A recent study published in the journal JAMA Network Open highlights a significant increase in the use of naloxone, a drug used to reverse opioid overdoses, by non-medical laypersons in the United States, 6 ABC reports.
From June 2020 to June 2022, the number of patients receiving naloxone from bystanders without medical training rose by 43.5%, while emergency medical services (EMS) reported a 6.1% decline in naloxone administration.
The study indicates that these efforts to increase the availability and accessibility of naloxone, commonly known by its brand name Narcan, could be contributing to a broader decline in opioid overdose deaths. The US Centers for Disease Control and Prevention (CDC) reported a 3% decrease in overdose deaths in 2023, marking the first annual decline since 2018.

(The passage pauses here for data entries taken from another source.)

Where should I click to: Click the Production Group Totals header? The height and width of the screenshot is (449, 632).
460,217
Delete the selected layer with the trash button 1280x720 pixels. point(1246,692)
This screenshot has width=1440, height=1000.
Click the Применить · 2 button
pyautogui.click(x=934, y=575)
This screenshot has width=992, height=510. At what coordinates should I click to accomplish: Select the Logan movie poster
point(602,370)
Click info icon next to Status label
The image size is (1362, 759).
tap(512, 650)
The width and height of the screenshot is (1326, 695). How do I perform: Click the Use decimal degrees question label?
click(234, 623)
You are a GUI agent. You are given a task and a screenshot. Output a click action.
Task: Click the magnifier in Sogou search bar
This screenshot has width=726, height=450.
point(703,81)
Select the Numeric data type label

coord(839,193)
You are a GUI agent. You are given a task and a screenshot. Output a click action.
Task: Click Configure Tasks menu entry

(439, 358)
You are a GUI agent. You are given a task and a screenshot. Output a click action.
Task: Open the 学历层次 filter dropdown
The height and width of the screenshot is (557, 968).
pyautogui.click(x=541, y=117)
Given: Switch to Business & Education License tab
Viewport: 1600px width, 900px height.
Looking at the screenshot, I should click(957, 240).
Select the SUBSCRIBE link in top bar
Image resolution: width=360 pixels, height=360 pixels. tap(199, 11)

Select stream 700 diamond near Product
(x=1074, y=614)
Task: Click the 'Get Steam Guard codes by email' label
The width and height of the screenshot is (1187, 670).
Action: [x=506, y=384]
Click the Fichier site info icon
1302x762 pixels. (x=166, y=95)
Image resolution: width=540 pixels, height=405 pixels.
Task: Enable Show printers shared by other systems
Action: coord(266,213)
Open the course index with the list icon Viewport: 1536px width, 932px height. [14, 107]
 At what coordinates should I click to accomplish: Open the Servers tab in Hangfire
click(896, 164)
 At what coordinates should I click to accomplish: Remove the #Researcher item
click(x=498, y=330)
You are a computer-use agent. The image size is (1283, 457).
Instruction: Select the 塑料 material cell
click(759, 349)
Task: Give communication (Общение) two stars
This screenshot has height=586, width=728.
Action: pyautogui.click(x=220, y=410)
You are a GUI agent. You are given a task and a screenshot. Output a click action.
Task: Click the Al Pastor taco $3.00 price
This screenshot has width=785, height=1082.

Chris Gage, the study’s lead author and an EMS Research Fellow with the National Registry of Emergency Medical Technicians, noted the positive implications of this increase.
“The fact that we saw an increase of 43.5% shows that public health efforts are working,” Gage stated.
Naloxone is typically administered as a nasal spray and works by reversing the effects of opioids, restoring breathing within two to three minutes. Although it can effectively counteract an overdose, experts advise calling 911 in such situations, as additional medical attention may be necessary.
Gage emphasized the ease of naloxone administration, comparing it to using a nasal spray.
“There’s no real medical training required… Just showing people that they could do something to potentially save someone’s life is the ultimate goal,” he explained.
As naloxone becomes more accessible—recently gaining over-the-counter status with a suggested retail price of around $45 for a two-dose carton—there are still barriers preventing some individuals from obtaining the medication. Dr. Nabarun Dasgupta, a senior scientist at the University of North Carolina at Chapel Hill, highlighted that while the increase in layperson usage is encouraging, further education on drug contamination and access to naloxone is essential.
Despite the rise in layperson-administered naloxone, only 3.4% of the 744,078 naloxone recipients in the study obtained the drug from a bystander. Gage hopes that this percentage will continue to grow, especially as awareness of naloxone’s availability increases.
In conclusion, the study’s findings suggest that increased layperson intervention in opioid overdose situations could play a crucial role in reducing fatalities related to the opioid epidemic.
“If more laypeople are administering naloxone, then hopefully that means these people aren’t dying,” Gage remarked.